As in the case of other businesses, self-employed individuals must use at least 75% of PPP loan proceeds on payroll costs, including owner compensation replacement, in order to qualify for forgiveness.

In order to apply for forgiveness, self-employed individuals will be required to submit:

  1. A borrower certification.
  2. Evidence of business rent, business mortgage interest payments on real or personal property, or business utility payments during the covered period, if applicable.
  3. The 2019 Form 1040, Schedule C that was provided at the time of the PPP loan application, in order to determine the amount of net profit allocated to the owner for the eight-week covered period.
  4. Form 941 and state quarterly wage unemployment insurance tax reporting forms or equivalent payroll processor records that best correspond to the covered period (with evidence of any retirement and health insurance contributions), if the business has employees.

Other Provisions

The Third Interim Final Rule also clarifies the eligibility of certain businesses to obtain PPP loans. Specifically, eligible businesses owned (in whole or part) by an individual who is a director of a PPP lender, or who owns an interest of less than 30 percent in a PPP lender, may obtain a loan from that PPP lender. Such eligible businesses must, however, follow the same processes as any similarly situated customer, and the PPP lender may not give those businesses’ applications any type of priority. The PPP lender also must comply with any applicable state or local laws, or its own internal policies, applicable to such transactions.

The above exception does not apply where the business owner is not simply a director or minority owner of a PPP lender, but is an officer or key employee of the PPP lender. Where the owner of an eligible business is also an officer of a key employee of a PPP lender, the eligible business can not obtain a loan from that PPP lender, although it may obtain a PPP loan from a different lender.

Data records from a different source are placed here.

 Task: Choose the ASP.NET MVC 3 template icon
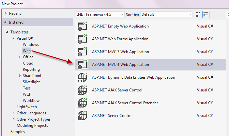83,52
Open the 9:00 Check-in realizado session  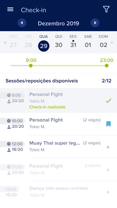pyautogui.click(x=59, y=101)
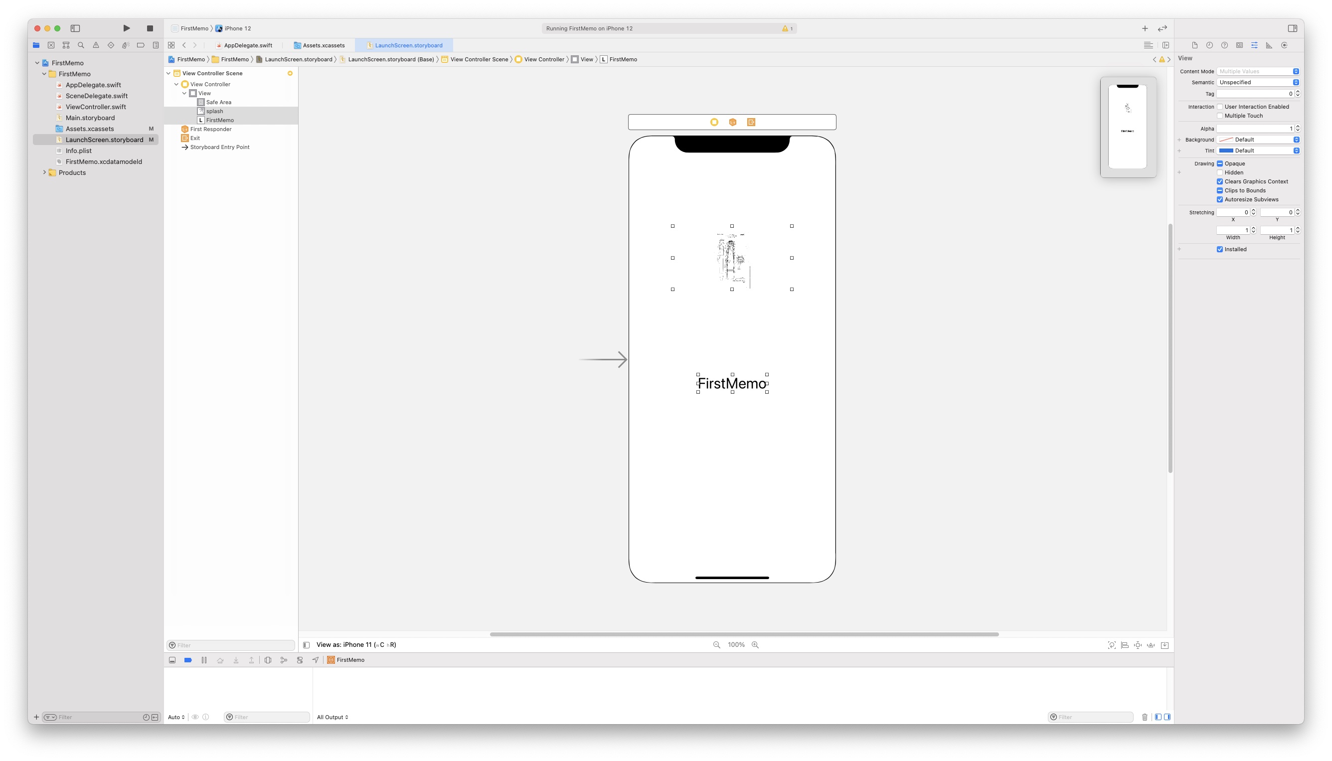Open the Find navigator magnifier icon
The image size is (1332, 761).
pyautogui.click(x=81, y=45)

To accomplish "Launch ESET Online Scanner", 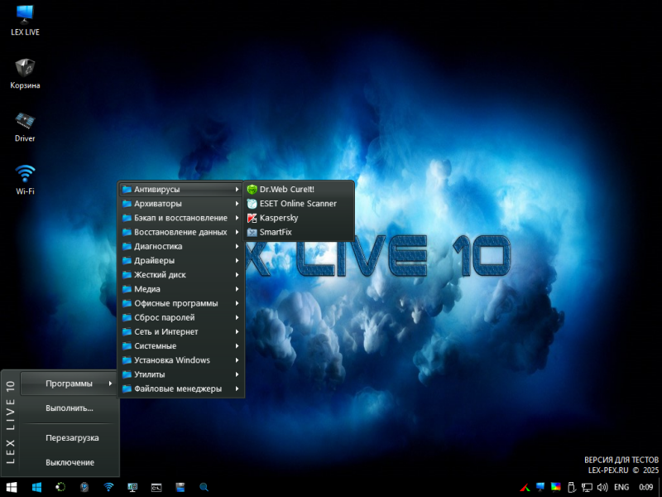I will (x=297, y=204).
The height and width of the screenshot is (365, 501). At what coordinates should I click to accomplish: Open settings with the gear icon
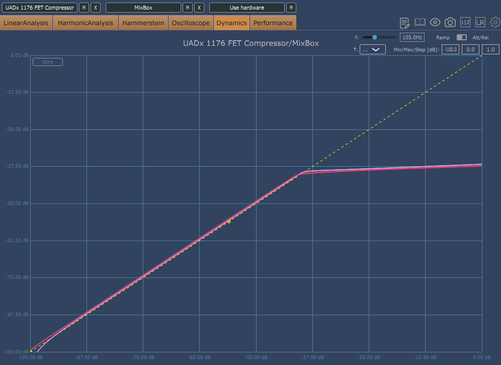(x=495, y=22)
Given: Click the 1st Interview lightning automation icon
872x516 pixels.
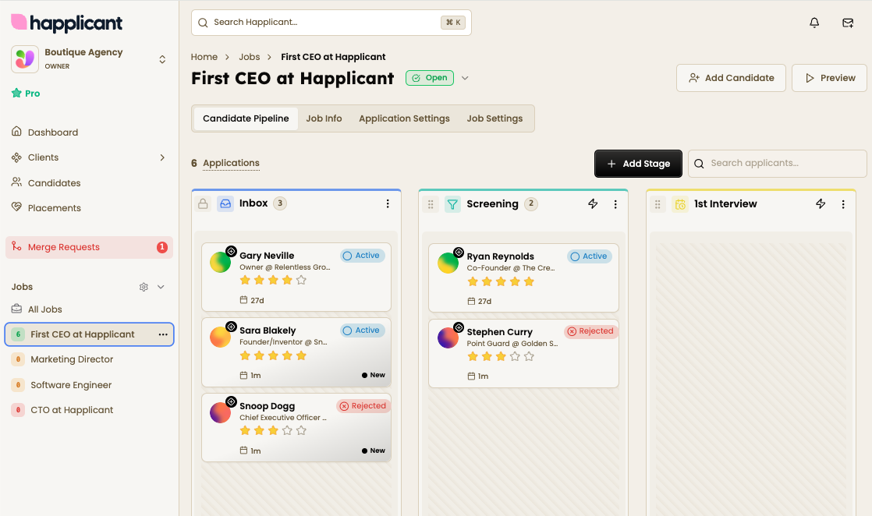Looking at the screenshot, I should click(x=821, y=204).
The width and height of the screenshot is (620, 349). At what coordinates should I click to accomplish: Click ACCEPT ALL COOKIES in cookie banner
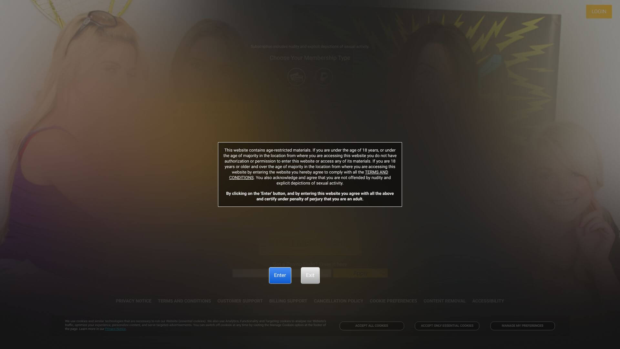point(371,326)
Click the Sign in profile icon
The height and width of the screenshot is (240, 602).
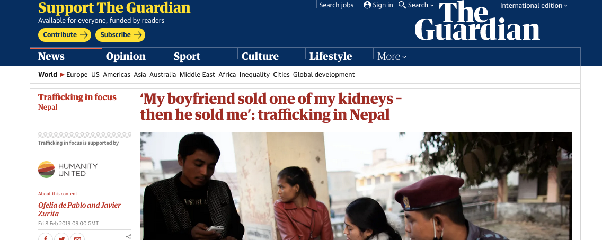tap(367, 5)
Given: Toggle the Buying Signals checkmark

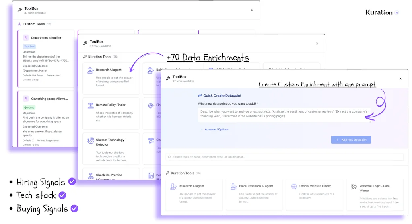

Additionally, a business that receives revenue from legal gambling is eligible for a PPP loan if it meets the existing standards of 13 CFR 120.110(g), or:

  1. The business’s legal gaming revenue (net of payouts but not other expenses) did not exceed $1 million in 2019; and
  2. Legal gaming revenue (net of payouts but not other expenses) comprised less than 50 percent of the business’s total revenue in 2019.


While the Third Interim Final Rule provides welcome guidance for sole proprietors and independent contractors seeking PPP loans, it also exposes a significant flaw in the PPP roll-out. The earlier lack of clarity about whether the term “payroll costs” encompassed owner income reported on IRS Form K-1 has undoubtedly left many partners and LLC members with PPP loans that covered their employees’ salaries but not their own compensation. One can only hope this issue will be addressed in subsequent rule-making or anticipated legislation that increases funding for the PPP.